(YOUR TASK)
Only an exact copy of the lines from the one containing "At what coordinates" through the last line of the material below belongs in the answer, with no pictures.

▼▼▼

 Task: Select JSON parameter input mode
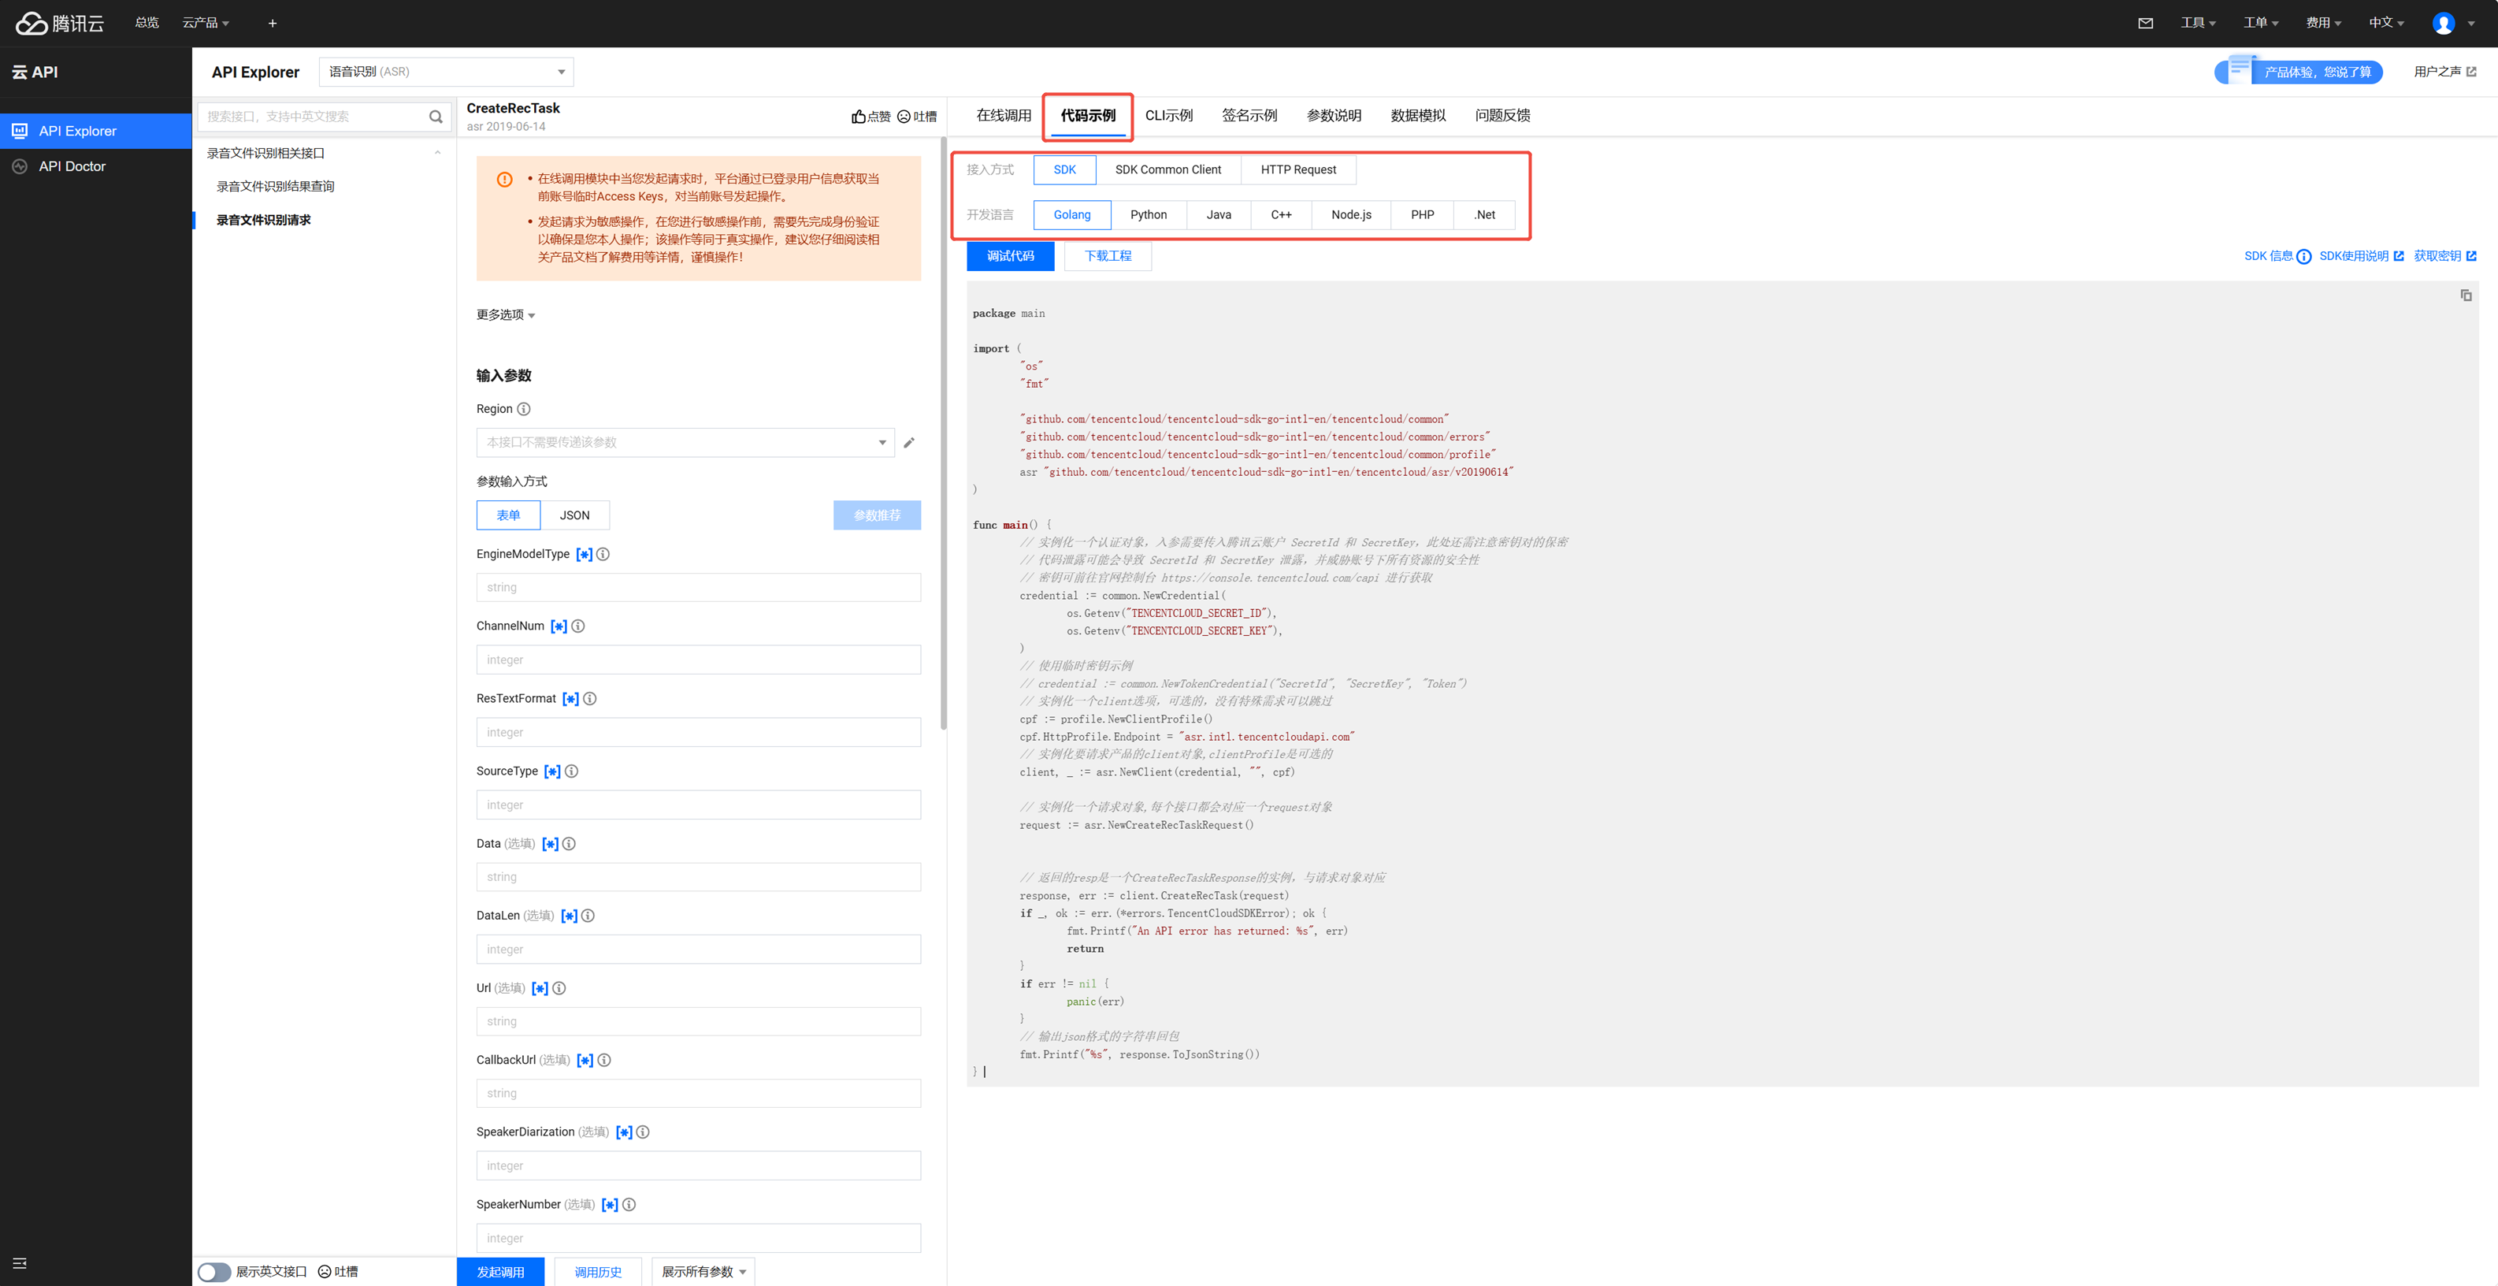(574, 515)
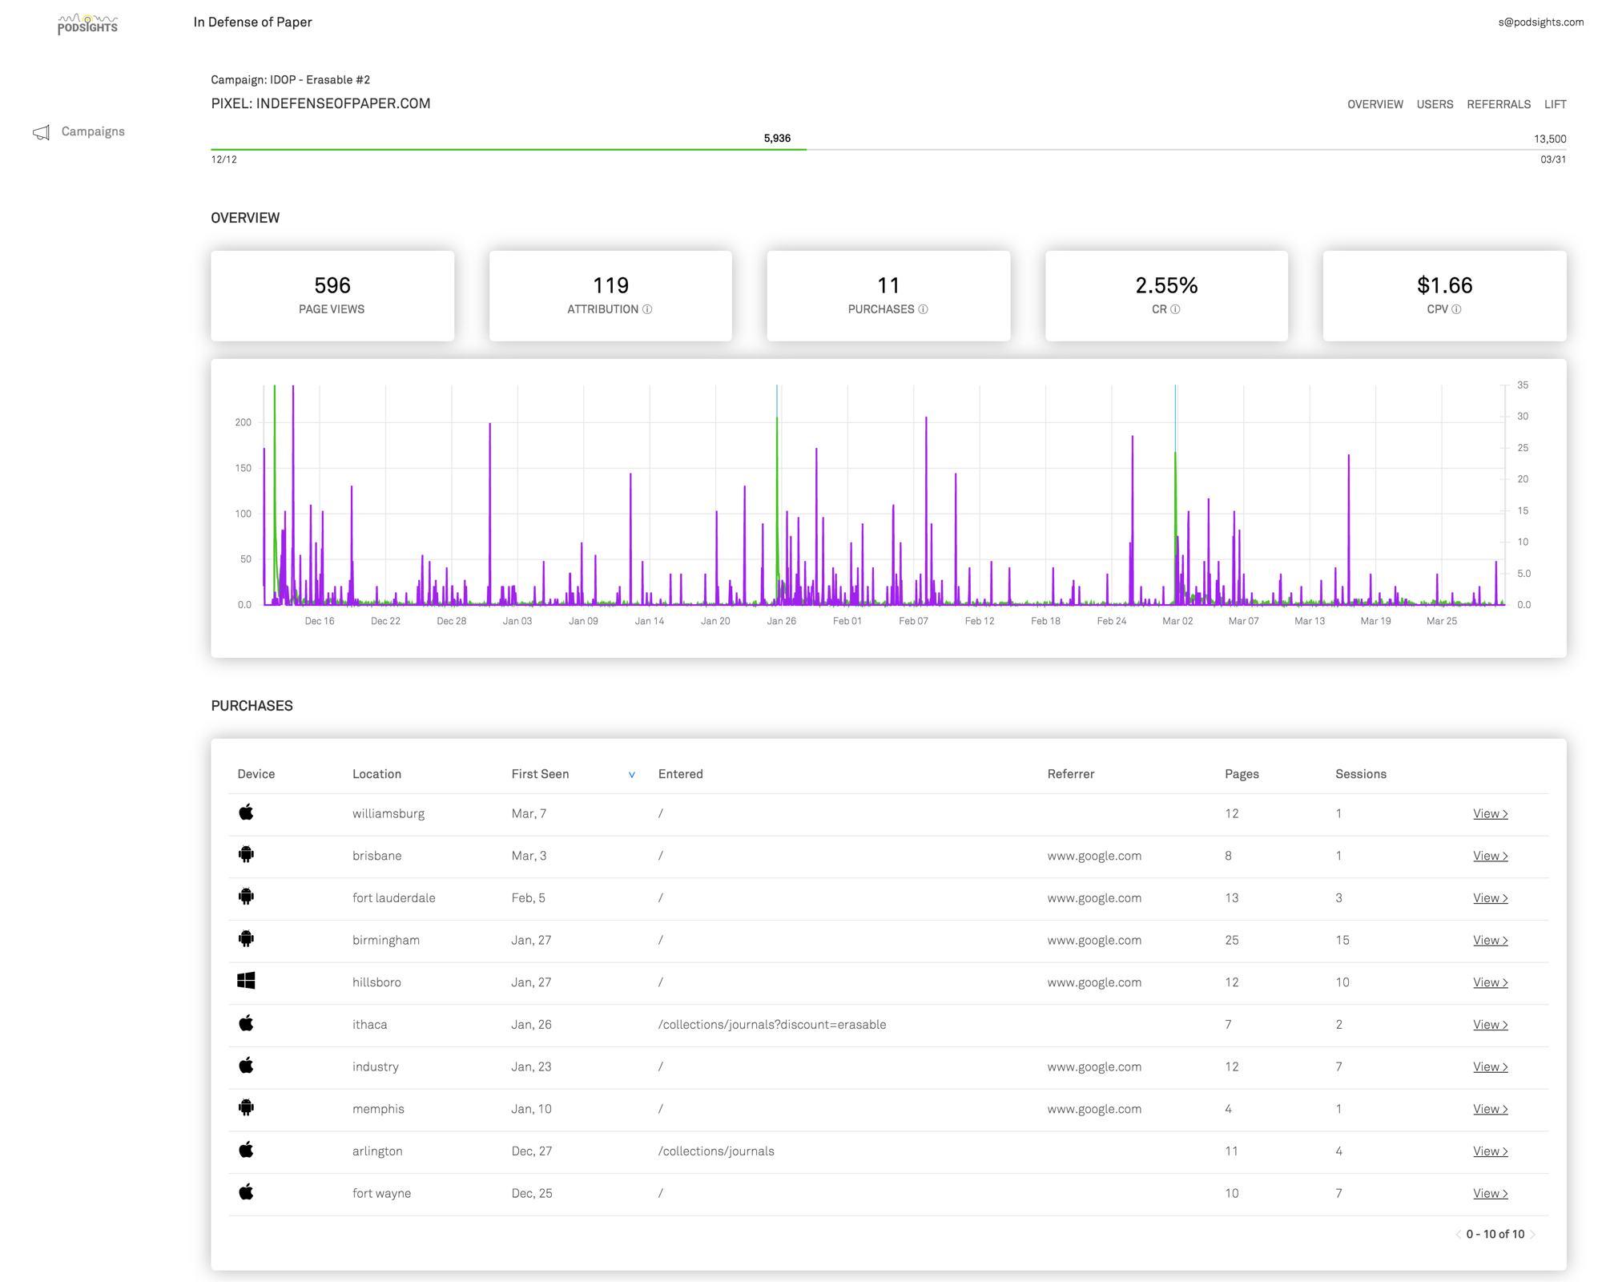This screenshot has width=1602, height=1282.
Task: Open the Purchases info tooltip icon
Action: point(923,309)
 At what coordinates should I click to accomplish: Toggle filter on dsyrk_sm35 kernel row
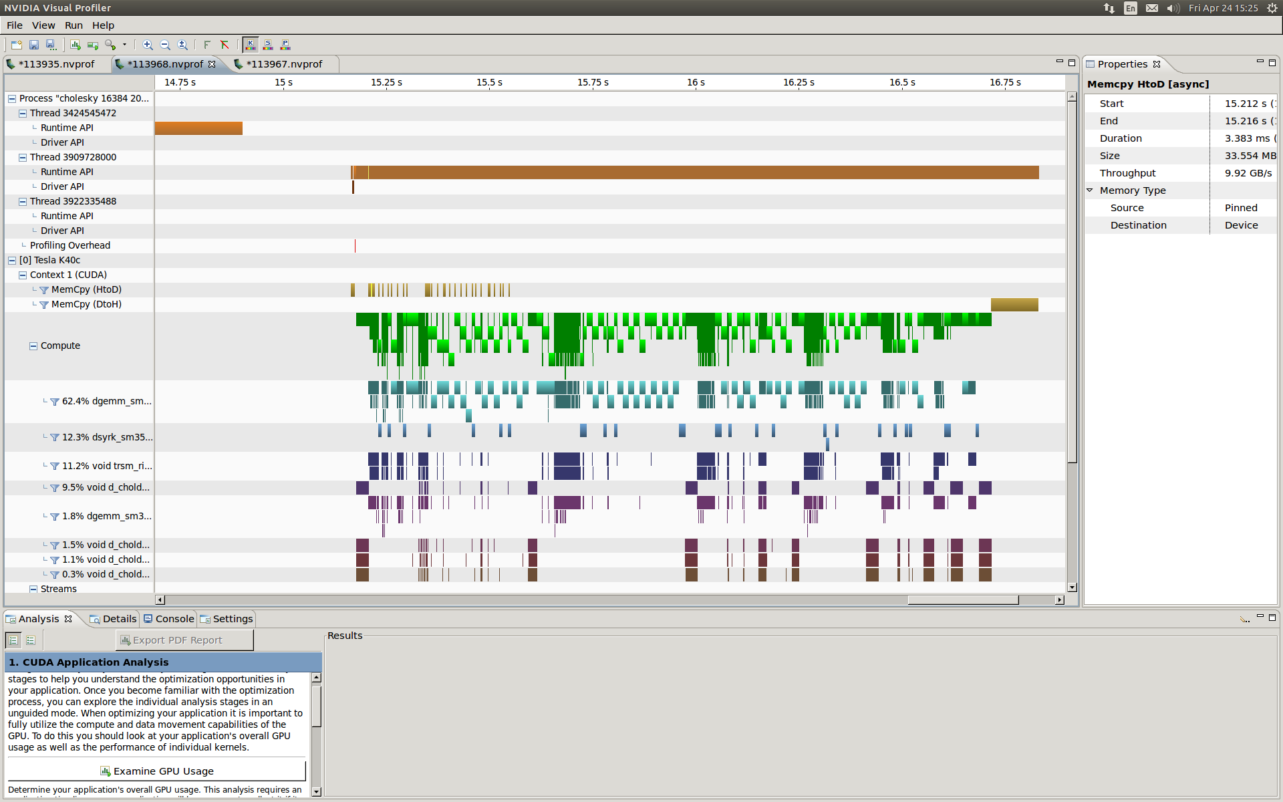55,438
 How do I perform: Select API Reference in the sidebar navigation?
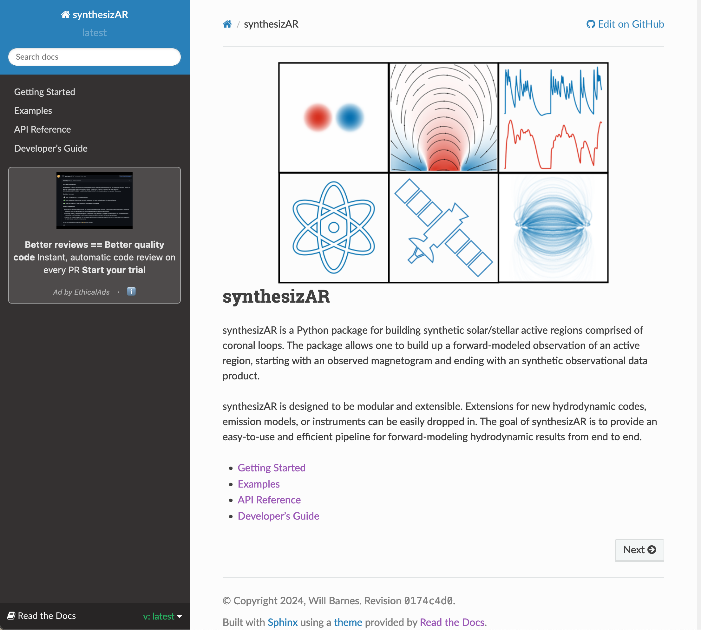coord(42,129)
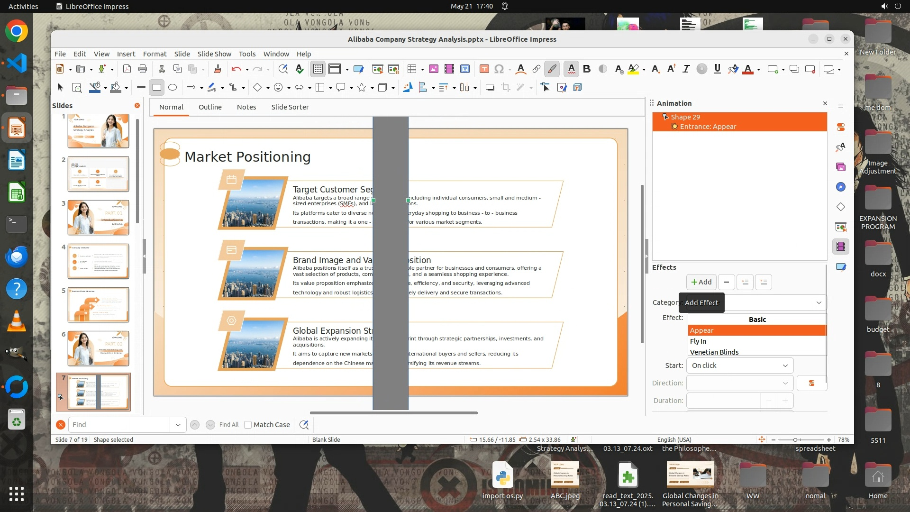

▲▲▲

(ANSWER SECTION)
 At what coordinates should I click to accomplish: Toggle filter on dsyrk_sm35 kernel row
55,438
 How do I perform: Select API Reference in the sidebar navigation?
coord(42,129)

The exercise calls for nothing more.